Reverted device domain names

Glossary

DHCP

Dynamic Host Configuration Protocol, The Dynamic Host Configuration Protocol (DHCP) is a standardized network protocol used on Internet Protocol (IP) networks for dynamically distributing network configuration parameters, such as IP addresses for interfaces and services. With DHCP, computers request IP addresses and networking parameters automatically from a DHCP server, reducing the need for a network administrator or a user to configure these settings manually.

Django

Django is a free and open source web application framework, written in Python

DTN

Domain Tree Node, is the tree structure of fully quallified domain names.

FQDN

Fully quallified domain name, for example noctua.init.at

GNU GPL

Free software license named GNU General Public License, more Information at [http://www.gnu.org/licenses/]

icinga

Industy standard software for monitoring devices.

icsw

The acronym for init cluster software.

IPMI

Intelligent Platform Managemnt Interface

Network

A computer network or data network is a telecommunications network which allows computers to exchange data.
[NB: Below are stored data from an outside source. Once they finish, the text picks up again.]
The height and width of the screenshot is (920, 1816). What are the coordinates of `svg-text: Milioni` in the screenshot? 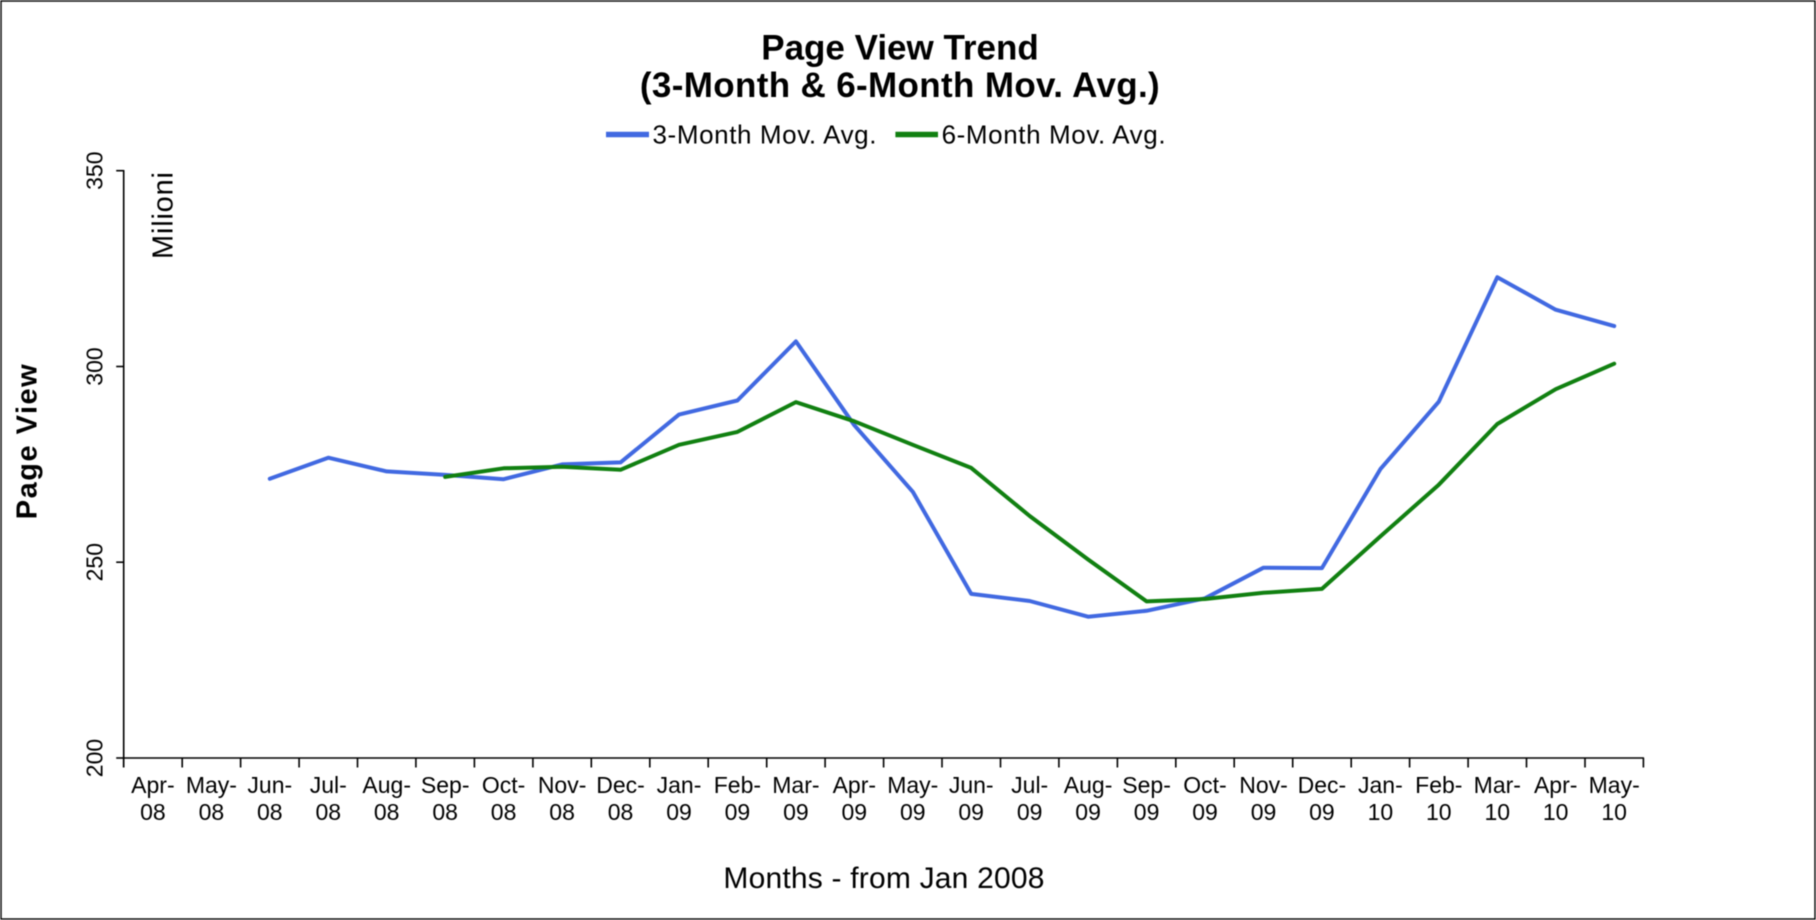 It's located at (164, 215).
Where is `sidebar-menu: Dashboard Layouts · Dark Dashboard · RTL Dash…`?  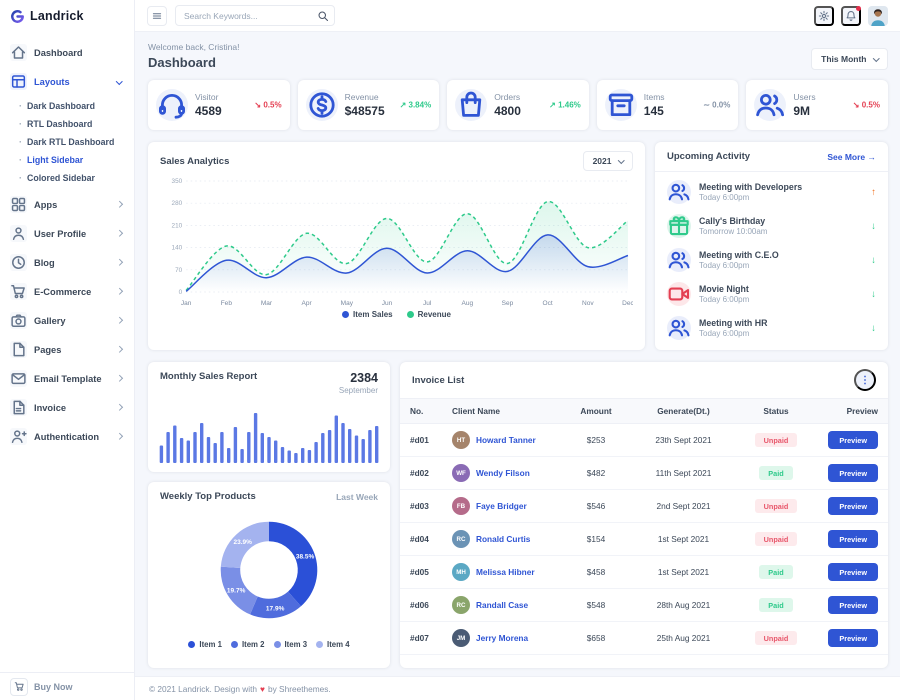 sidebar-menu: Dashboard Layouts · Dark Dashboard · RTL Dash… is located at coordinates (67, 352).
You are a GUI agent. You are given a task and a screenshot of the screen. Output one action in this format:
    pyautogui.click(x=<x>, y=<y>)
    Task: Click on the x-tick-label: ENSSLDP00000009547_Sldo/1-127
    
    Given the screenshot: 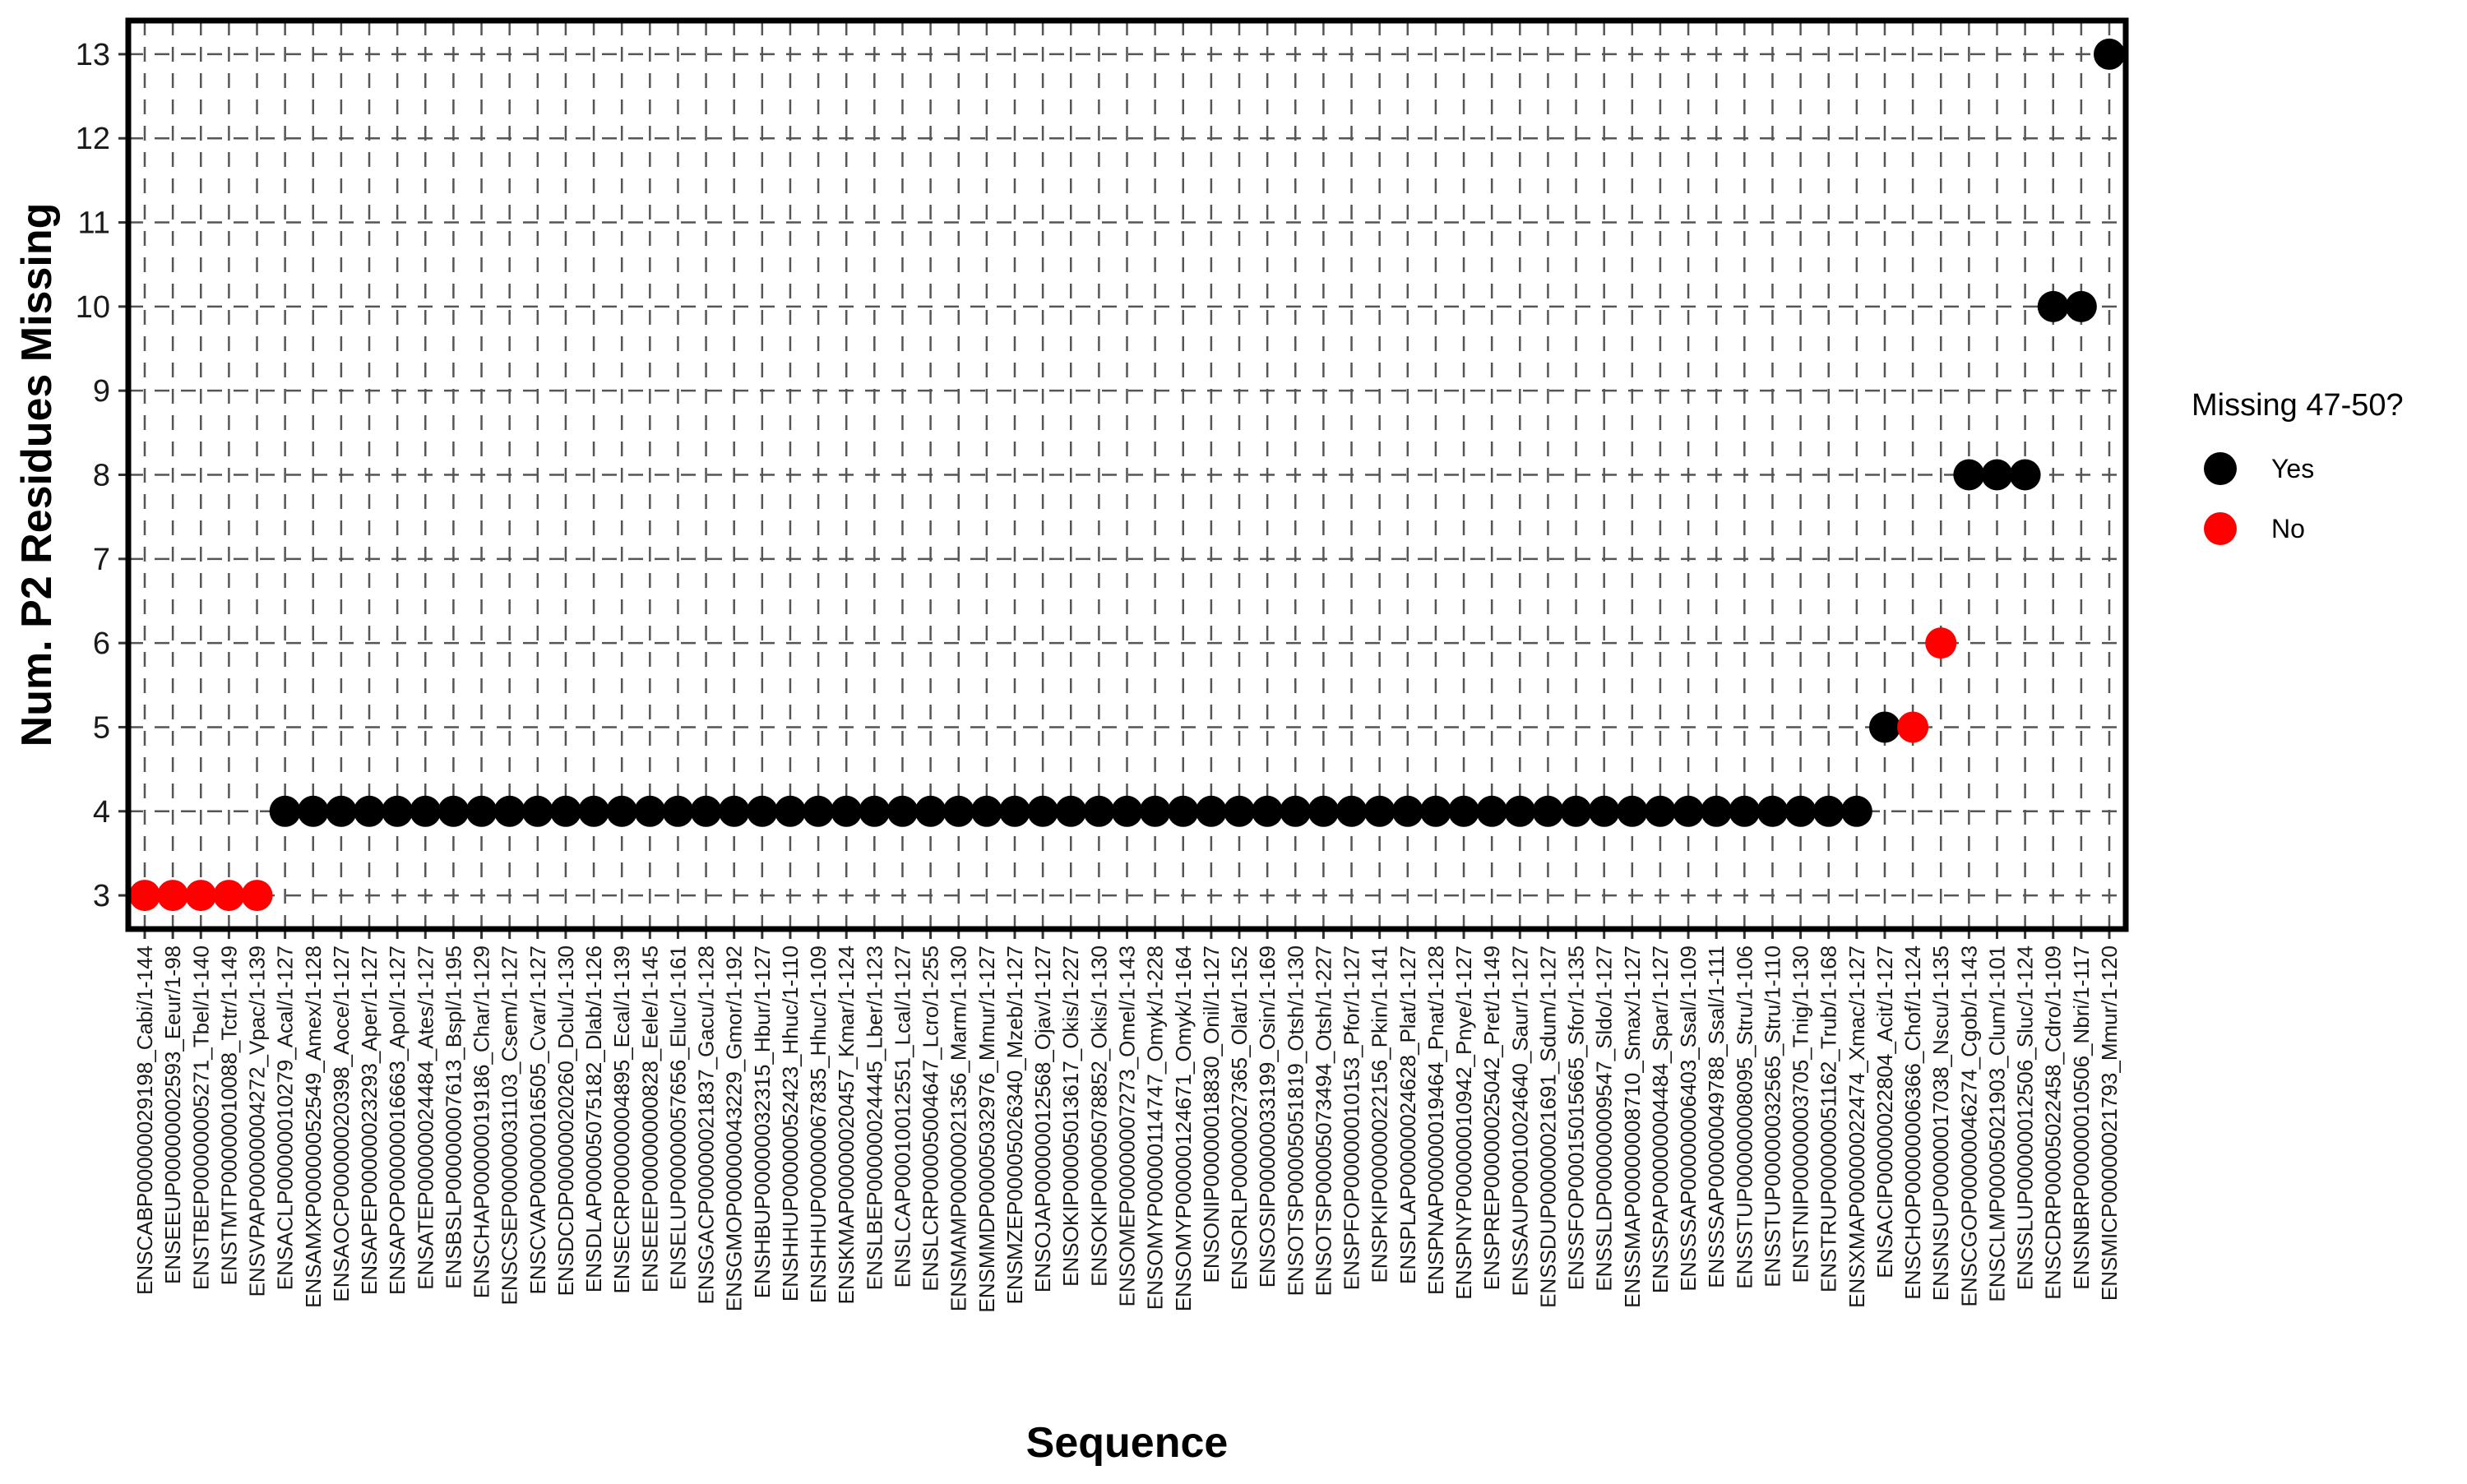 What is the action you would take?
    pyautogui.click(x=1604, y=1118)
    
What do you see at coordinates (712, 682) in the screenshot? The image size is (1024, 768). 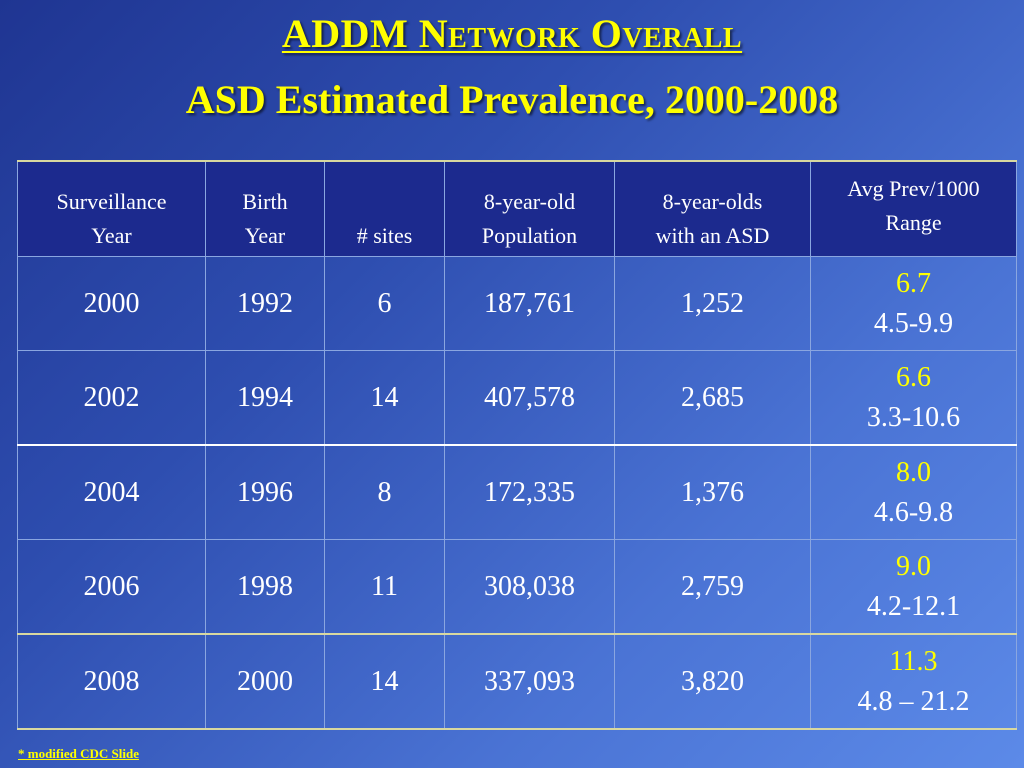 I see `cell-asd-count: 3,820` at bounding box center [712, 682].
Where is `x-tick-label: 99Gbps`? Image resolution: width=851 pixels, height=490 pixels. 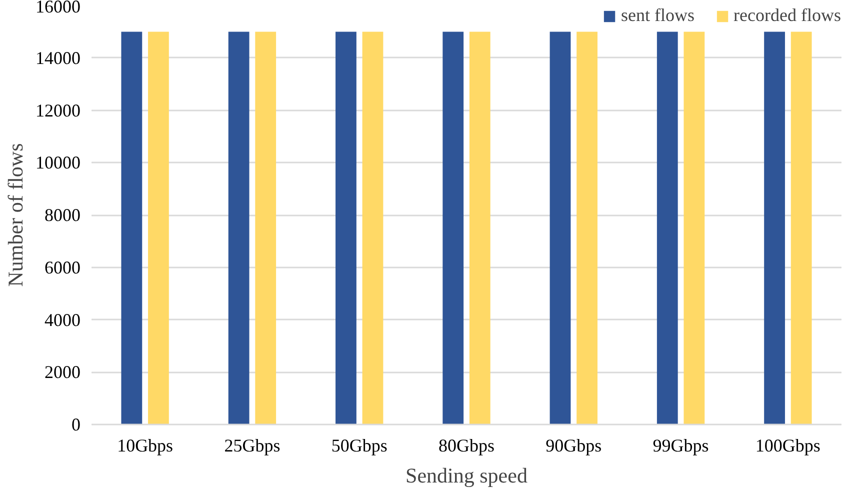
x-tick-label: 99Gbps is located at coordinates (680, 446).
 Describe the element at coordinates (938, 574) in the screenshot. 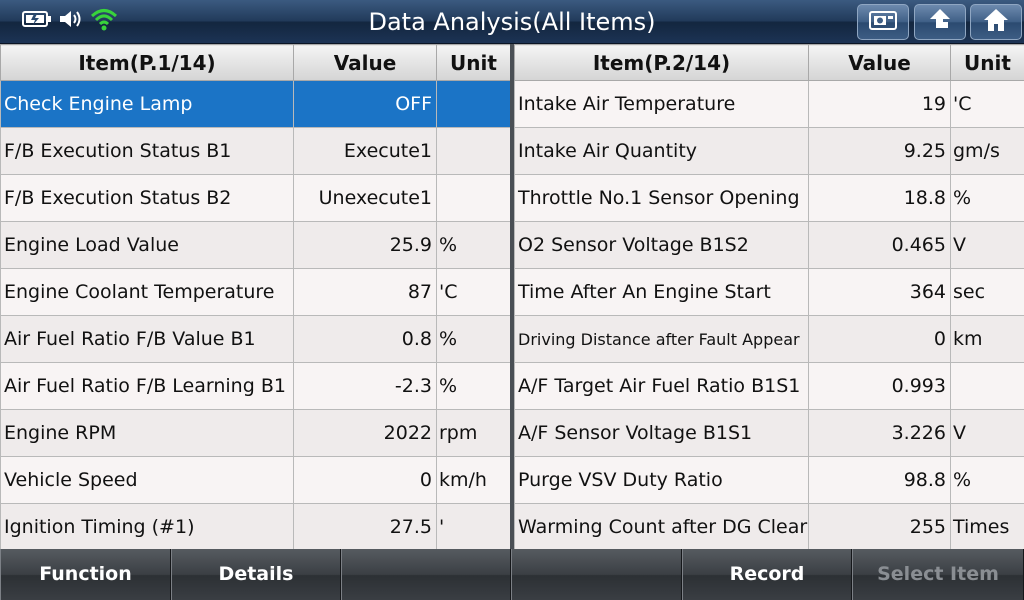

I see `select-item-button: Select Item` at that location.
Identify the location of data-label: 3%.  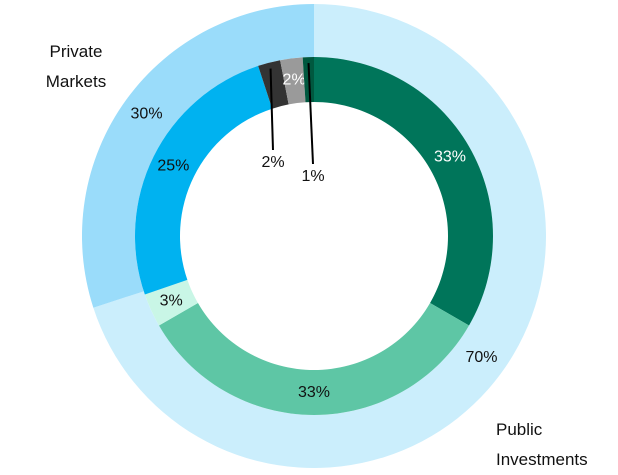
(172, 300).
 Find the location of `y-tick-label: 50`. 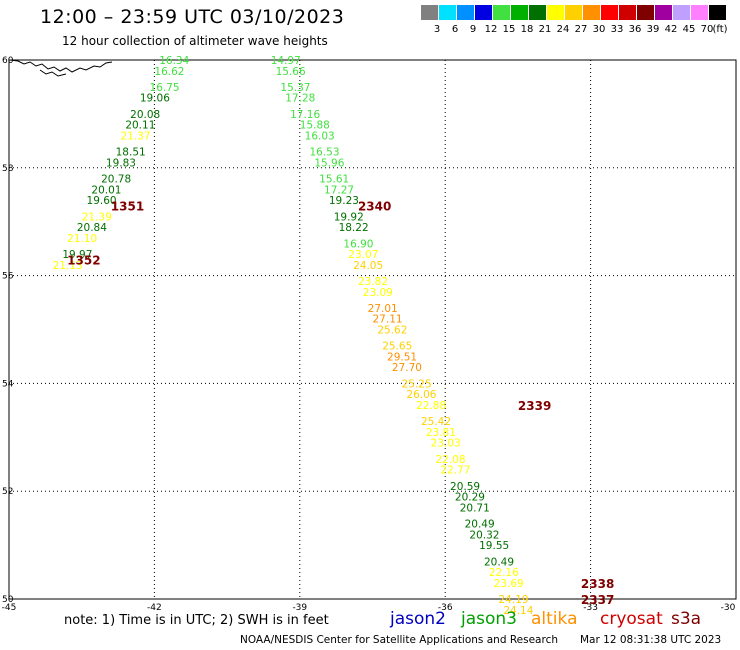

y-tick-label: 50 is located at coordinates (8, 600).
network topology central node (peer)

Is the central node other devices are connected to

NFS

Network File System, is a distributed file system protocol allowing a user on a client computer to access files over a network much like local storage is accessed.

nginx

Small and fast http server similar to apache

open source software

Often titled as OSS, is software with available source code. Popular open source software license is the GPL

Parameterized check

Some option values of this check (command) can be accessed by parameter.

PXE

Preboot Execution Environment

rrd-tool

RRDtool is the OpenSource industry standard, high performance data logging and graphing system for time series data.

SGE

The "Son of Grid Engine", community project of Sun Grid Engine. [https://arc.liv.ac.uk/trac/SGE]

TFTP

Trivial File Transfer Protocol is a simple, lock-step, file transfer protocol which allows a client to get from or put a file onto a remote host. One of its primary uses is in the early stages of nodes booting from a Local Area Network. TFTP has been used for this application because it is very simple to implement.

TLN

Top Level Node, is the top level domain the node belongs to.

VM

Virtual Machine, general name for virtual systems running completely in an host environment like KVM or similar.

xinetd

An open-source super-server daemon which runs on many Unix-like systems and manages Internet-based connectivity. It offers a more secure extension to or version of inetd, the Internet daemon, thus most modern Linux distributions have switched to it.